### Objective
Render the items as a Markdown table with columns Row and Line. Cover only the lines from the start of the items up to and including the line with "click(75, 205)", number each line, and omit blank lines.
* START Records for the exercise *
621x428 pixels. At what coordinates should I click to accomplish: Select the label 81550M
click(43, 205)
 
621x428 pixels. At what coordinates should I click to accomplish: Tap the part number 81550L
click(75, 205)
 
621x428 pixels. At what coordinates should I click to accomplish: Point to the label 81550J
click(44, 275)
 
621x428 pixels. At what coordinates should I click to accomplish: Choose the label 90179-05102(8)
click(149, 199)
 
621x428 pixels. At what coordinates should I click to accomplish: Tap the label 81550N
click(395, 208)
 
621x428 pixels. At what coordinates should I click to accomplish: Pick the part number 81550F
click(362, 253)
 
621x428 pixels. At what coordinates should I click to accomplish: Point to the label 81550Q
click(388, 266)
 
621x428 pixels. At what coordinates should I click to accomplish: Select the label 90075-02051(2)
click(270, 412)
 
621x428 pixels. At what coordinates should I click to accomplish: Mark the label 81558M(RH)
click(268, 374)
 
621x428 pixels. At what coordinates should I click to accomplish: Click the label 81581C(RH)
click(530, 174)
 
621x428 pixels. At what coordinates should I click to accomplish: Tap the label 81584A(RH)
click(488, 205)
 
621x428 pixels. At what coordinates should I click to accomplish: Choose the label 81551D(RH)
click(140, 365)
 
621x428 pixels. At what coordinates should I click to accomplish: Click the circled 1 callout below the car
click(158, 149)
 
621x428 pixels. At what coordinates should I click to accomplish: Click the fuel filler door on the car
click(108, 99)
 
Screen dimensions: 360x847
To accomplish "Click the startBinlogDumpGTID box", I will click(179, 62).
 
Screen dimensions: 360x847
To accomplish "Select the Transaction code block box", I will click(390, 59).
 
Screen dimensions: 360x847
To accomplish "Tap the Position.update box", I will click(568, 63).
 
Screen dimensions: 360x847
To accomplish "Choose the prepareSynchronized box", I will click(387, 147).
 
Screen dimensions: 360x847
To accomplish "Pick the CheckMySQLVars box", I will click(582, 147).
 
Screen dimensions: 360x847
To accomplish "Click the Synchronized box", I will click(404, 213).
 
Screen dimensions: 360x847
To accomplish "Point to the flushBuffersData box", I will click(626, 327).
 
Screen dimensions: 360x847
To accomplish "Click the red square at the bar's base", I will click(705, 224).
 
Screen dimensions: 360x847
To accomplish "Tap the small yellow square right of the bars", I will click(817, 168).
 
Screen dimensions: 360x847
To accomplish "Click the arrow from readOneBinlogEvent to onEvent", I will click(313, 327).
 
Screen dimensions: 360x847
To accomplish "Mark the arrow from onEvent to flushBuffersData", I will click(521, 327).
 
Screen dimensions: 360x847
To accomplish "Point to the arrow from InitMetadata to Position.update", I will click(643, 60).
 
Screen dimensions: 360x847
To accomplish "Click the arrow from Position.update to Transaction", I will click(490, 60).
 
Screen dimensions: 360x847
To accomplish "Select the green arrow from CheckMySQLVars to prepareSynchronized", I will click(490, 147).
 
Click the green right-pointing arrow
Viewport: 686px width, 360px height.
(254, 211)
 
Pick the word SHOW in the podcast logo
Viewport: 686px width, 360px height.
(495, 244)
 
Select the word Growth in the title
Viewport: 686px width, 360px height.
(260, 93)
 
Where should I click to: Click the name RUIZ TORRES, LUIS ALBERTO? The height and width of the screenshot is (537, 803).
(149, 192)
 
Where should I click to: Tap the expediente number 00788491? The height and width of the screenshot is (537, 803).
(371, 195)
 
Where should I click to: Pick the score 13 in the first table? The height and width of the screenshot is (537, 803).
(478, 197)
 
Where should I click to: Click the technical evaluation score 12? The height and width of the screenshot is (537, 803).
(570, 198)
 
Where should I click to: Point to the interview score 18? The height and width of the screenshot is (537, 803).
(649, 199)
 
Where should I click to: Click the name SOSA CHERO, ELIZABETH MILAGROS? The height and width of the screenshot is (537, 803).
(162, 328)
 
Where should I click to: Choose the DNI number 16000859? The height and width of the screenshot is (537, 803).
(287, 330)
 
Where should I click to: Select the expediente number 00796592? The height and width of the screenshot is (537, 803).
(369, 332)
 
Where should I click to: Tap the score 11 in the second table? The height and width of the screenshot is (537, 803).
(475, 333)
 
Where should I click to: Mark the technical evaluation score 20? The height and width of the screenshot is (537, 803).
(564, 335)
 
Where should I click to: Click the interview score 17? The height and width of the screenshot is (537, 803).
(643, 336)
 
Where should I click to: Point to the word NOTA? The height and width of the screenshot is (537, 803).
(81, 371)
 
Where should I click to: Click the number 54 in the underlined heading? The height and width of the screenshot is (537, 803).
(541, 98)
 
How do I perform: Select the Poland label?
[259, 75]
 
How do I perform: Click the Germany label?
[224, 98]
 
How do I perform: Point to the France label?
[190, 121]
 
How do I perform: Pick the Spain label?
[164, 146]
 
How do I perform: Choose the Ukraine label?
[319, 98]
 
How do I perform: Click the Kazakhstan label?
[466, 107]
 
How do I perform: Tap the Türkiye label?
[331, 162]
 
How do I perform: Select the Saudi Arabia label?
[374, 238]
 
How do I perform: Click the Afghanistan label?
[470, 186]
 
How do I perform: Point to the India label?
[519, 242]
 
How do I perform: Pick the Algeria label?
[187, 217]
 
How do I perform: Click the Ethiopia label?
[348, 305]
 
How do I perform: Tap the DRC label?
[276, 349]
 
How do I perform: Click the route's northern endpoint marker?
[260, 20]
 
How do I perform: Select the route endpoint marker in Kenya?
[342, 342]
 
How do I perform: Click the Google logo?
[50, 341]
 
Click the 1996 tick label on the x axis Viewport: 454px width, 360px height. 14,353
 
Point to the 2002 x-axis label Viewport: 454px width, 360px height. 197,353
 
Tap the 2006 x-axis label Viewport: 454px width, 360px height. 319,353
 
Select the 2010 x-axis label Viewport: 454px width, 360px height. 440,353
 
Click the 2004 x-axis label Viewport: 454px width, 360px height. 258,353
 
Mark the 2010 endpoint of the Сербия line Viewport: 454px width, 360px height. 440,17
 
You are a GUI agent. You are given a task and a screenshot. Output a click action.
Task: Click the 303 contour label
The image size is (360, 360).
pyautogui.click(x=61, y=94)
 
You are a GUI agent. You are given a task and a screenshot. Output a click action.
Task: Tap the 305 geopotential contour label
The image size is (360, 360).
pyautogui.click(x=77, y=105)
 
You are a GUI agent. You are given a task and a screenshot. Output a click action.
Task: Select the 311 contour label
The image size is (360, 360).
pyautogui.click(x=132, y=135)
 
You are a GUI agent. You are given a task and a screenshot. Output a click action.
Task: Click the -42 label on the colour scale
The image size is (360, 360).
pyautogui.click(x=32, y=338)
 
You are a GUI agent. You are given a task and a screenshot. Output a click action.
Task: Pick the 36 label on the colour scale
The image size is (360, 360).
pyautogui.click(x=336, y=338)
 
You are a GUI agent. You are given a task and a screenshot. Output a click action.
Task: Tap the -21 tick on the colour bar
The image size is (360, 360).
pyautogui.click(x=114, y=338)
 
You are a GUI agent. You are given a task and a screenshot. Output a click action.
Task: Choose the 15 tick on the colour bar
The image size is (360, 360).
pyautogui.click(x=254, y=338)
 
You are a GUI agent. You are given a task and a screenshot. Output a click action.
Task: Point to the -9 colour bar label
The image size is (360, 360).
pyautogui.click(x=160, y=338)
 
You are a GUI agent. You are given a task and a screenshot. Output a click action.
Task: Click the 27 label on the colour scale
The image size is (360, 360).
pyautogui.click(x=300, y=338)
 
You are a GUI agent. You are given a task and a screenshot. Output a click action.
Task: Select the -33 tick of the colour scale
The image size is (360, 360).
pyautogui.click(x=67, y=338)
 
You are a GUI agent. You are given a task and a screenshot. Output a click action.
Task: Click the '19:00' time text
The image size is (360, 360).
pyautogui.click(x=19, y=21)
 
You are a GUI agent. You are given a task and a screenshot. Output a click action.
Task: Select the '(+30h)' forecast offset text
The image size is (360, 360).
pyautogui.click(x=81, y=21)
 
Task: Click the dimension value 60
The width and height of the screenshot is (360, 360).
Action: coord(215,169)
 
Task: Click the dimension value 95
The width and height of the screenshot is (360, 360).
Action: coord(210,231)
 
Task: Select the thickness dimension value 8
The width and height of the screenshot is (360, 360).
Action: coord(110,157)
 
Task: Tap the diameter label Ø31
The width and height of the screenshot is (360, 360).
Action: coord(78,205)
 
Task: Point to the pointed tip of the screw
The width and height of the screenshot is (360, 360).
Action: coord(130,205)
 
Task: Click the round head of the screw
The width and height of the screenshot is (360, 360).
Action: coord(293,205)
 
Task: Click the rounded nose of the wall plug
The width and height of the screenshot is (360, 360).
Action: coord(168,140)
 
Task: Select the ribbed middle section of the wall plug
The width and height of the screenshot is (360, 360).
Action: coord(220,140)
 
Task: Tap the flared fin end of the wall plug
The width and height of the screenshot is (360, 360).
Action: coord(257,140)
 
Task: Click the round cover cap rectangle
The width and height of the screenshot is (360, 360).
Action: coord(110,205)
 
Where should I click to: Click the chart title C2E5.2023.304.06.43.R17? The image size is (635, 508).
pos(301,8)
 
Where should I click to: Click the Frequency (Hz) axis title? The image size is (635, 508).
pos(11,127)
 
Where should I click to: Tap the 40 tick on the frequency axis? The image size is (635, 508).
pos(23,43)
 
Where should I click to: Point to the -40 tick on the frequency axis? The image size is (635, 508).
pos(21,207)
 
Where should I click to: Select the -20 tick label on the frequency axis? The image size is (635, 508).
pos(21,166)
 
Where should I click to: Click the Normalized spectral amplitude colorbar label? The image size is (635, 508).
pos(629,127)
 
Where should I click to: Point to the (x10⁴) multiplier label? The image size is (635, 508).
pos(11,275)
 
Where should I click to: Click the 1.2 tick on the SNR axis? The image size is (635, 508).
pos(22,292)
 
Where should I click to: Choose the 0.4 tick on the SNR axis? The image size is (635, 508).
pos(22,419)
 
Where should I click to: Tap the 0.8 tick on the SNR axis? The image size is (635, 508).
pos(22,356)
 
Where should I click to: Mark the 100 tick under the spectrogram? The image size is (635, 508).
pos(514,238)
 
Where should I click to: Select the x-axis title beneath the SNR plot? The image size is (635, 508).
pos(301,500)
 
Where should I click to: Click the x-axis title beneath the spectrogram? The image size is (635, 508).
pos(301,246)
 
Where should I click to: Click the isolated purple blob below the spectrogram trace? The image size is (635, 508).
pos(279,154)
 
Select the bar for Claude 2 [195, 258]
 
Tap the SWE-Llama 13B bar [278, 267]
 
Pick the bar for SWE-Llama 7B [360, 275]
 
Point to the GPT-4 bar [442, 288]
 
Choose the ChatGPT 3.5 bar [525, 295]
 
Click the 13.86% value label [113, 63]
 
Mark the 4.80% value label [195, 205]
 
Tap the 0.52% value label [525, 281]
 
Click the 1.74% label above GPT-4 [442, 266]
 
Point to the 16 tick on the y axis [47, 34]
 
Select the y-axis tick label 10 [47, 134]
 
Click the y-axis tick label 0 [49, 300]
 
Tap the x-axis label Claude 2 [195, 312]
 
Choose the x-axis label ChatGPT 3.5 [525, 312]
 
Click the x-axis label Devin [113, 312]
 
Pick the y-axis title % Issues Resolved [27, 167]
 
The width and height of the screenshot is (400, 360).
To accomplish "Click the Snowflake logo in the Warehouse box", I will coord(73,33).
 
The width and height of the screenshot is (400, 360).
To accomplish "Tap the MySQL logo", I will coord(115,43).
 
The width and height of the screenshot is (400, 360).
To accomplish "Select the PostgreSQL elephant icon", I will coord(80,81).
* END Records for the exercise *
### Exercise output
| Row | Line |
|---|---|
| 1 | 621x428 pixels. At what coordinates should I click to accomplish: Select the label 81550M |
| 2 | click(43, 205) |
| 3 | 621x428 pixels. At what coordinates should I click to accomplish: Tap the part number 81550L |
| 4 | click(75, 205) |